▸ **Task to carry out**: Exactly the lines below from the one with "Task: Click the credit card icon beside Visa" up to and including the one with "Click the 视频号" make up the answer, with nothing else added.

▸ **Supplied records**:
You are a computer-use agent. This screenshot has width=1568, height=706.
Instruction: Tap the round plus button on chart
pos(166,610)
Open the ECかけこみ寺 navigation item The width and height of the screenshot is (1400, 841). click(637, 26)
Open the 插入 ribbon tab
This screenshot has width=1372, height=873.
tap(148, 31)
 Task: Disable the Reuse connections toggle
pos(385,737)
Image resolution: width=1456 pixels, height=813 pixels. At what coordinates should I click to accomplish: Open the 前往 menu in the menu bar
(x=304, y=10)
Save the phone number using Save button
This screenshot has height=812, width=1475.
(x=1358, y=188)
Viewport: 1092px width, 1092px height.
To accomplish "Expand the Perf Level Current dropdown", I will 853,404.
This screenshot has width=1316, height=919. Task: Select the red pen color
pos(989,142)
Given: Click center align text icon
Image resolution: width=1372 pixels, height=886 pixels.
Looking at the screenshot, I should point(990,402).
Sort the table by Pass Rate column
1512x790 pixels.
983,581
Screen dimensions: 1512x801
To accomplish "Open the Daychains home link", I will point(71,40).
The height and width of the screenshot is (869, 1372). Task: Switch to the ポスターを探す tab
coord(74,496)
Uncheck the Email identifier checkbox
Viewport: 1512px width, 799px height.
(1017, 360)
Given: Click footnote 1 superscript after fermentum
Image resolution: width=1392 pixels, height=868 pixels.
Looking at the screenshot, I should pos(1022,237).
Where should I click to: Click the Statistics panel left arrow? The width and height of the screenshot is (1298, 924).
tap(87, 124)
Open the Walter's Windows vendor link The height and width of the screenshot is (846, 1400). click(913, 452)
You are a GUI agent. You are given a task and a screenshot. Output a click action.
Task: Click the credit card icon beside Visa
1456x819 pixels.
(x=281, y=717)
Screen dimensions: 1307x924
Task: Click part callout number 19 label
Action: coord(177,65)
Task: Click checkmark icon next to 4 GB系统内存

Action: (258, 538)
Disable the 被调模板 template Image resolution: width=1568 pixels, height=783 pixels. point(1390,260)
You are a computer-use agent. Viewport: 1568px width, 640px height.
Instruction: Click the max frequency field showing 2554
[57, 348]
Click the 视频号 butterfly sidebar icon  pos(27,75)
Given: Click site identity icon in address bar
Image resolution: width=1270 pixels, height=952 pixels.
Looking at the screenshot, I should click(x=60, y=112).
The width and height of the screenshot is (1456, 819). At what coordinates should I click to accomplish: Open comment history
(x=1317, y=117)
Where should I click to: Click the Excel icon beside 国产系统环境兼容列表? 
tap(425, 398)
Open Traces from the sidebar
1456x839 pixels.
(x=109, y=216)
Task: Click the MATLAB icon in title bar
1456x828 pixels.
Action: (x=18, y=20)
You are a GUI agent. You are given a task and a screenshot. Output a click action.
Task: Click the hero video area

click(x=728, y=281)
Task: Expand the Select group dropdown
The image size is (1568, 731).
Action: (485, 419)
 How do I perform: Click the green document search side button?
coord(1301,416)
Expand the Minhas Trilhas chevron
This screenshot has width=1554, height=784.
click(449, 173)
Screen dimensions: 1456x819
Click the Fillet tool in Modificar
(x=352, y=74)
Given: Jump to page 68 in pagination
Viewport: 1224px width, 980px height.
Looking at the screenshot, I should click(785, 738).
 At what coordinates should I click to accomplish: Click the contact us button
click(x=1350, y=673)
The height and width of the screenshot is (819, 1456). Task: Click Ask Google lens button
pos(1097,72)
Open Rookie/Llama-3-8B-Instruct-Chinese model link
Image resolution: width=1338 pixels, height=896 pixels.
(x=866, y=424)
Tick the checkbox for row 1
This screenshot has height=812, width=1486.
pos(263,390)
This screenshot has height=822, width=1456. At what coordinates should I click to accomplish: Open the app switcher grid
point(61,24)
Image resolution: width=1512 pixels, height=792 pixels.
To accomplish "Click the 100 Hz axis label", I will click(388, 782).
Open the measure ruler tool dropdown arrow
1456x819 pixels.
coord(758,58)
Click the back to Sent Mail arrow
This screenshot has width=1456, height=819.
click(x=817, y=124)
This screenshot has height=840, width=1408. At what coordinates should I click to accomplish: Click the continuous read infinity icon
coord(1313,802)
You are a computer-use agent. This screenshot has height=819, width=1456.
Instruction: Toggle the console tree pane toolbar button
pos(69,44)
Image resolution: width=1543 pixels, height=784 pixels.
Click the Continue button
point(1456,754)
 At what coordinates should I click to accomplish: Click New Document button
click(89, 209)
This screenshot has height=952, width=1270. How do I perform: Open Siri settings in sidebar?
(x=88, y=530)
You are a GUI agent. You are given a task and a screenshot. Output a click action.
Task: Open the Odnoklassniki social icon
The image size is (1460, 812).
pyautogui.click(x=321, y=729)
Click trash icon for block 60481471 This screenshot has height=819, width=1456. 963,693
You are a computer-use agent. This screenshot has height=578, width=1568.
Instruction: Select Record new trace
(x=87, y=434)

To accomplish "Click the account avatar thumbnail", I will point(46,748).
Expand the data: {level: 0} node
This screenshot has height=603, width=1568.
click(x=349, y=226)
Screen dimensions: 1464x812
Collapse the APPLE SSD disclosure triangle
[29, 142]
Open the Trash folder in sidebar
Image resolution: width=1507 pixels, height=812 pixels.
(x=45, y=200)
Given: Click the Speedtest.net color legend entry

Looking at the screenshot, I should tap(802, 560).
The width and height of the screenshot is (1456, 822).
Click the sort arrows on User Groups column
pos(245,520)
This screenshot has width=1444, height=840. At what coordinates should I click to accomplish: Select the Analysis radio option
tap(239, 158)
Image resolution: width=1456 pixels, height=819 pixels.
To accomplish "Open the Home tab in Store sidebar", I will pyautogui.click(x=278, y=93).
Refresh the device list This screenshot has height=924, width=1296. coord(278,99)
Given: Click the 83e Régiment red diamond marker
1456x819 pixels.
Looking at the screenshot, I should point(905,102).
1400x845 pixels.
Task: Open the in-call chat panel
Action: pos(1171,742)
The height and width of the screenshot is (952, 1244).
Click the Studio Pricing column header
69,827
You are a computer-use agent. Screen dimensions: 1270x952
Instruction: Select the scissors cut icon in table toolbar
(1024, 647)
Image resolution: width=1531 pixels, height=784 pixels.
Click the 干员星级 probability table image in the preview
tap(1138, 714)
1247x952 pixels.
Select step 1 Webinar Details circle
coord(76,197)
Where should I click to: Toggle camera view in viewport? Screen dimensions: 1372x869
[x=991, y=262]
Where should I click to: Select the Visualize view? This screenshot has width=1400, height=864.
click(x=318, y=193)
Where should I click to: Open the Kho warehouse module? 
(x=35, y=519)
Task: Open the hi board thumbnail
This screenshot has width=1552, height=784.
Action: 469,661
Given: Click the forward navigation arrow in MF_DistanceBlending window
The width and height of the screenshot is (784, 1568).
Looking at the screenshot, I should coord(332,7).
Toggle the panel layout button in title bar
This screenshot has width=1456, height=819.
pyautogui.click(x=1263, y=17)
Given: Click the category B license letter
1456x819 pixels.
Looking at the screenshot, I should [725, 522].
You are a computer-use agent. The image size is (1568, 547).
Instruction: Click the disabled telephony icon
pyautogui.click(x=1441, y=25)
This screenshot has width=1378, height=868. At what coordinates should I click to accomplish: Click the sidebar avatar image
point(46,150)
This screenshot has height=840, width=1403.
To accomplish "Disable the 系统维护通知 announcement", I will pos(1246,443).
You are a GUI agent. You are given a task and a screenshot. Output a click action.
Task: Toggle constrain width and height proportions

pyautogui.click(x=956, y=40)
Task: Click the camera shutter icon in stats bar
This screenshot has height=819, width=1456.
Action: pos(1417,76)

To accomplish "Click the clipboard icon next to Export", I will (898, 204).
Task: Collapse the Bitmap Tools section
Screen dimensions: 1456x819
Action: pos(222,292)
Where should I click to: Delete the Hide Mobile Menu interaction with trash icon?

▸ **Expected answer**:
Task: Click the credit card icon beside Visa
1456x819 pixels.
(x=281, y=717)
Screen dimensions: 1307x924
Task: Click part callout number 19 label
Action: coord(177,65)
Task: Click checkmark icon next to 4 GB系统内存

Action: (258, 538)
Disable the 被调模板 template Image resolution: width=1568 pixels, height=783 pixels. point(1390,260)
You are a computer-use agent. Viewport: 1568px width, 640px height.
Instruction: Click the max frequency field showing 2554
[57, 348]
Click the 视频号 butterfly sidebar icon  pos(27,75)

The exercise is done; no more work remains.